04. Januar 2008 - 13:47 Uhr

Zum ersten Mal wurde die Rallye Dakar komplett abgesagt: Nach direkten Terrordrohungen ging die Sicherheit vor - Zukunft nicht gefährdet

Rallye Dakar
In diesem Jahr werden keine Autos durch die Wüstendünen der Dakar rasen
© xpb.cc

(Motorsport-Total.com) - Am Vormittag sickerte die Hiobsbotschaft durch, am Mittag wurde sie offiziell bestätigt: Ausgerechnet die Jubiläumsauflage, die 30. Rallye Dakar musste komplett abgesagt werden. Die 570 Teilnehmer und die Hersteller wie VW, Mitsubishi und KTM, die sich ein Jahr lang nur auf dieses Saisonhighlight vorbereitet und dafür auch viel Geld investiert haben, müssen unverrichteter Dinge wieder zusammenpacken. Diesmal fiel die Entscheidung zu Gunsten der Sicherheit. Dem Veranstalter, der ASO, war das Risiko von Terrorattacken in Mauretanien zu groß. In einem Statement begründete die ASO die Absage.

"Nach mehreren Treffen mit der französischen Regierung - vor allem mit dem Außenminister - und auf Grund ihrer dringenden Empfehlung haben die Organisatoren die Entscheidung getroffen, die 2008er Auflage der Rallye Dakar abzusagen", hieß es darin. Und weiter: "Angesichts der derzeitigen internationalen politischen Spannungen, der Ermordung von vier französischen Touristen am 24. Dezember 2007, die mit einer Gruppierung von "Al-Qaïda au Maghreb islamique" im Zusammenhang steht, und vor allem in Anbetracht der direkten Drohungen, die von terroristischen Strömungen gegen die Rallye ausgesprochen wurden, sieht ASO keine andere vertretbare Lösung, als das Sportereignis abzusagen."

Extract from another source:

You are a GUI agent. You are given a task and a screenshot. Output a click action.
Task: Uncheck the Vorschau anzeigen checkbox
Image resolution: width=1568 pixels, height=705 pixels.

"Die erste Verantwortung der ASO ist, die Sicherheit aller garantieren zu können, der Bevölkerung in den besuchten Ländern, der Amateure und Profi-Teilnehmer, des technischen Personals, der Journalisten, Partner und Mitarbeiter ", hieß es weiter. "Die ASO betont deshalb, dass bei der Sicherheit der Rallye Dakar keine Kompromisse gemacht werden, das war noch nie so, ist nicht so und wird nie so sein."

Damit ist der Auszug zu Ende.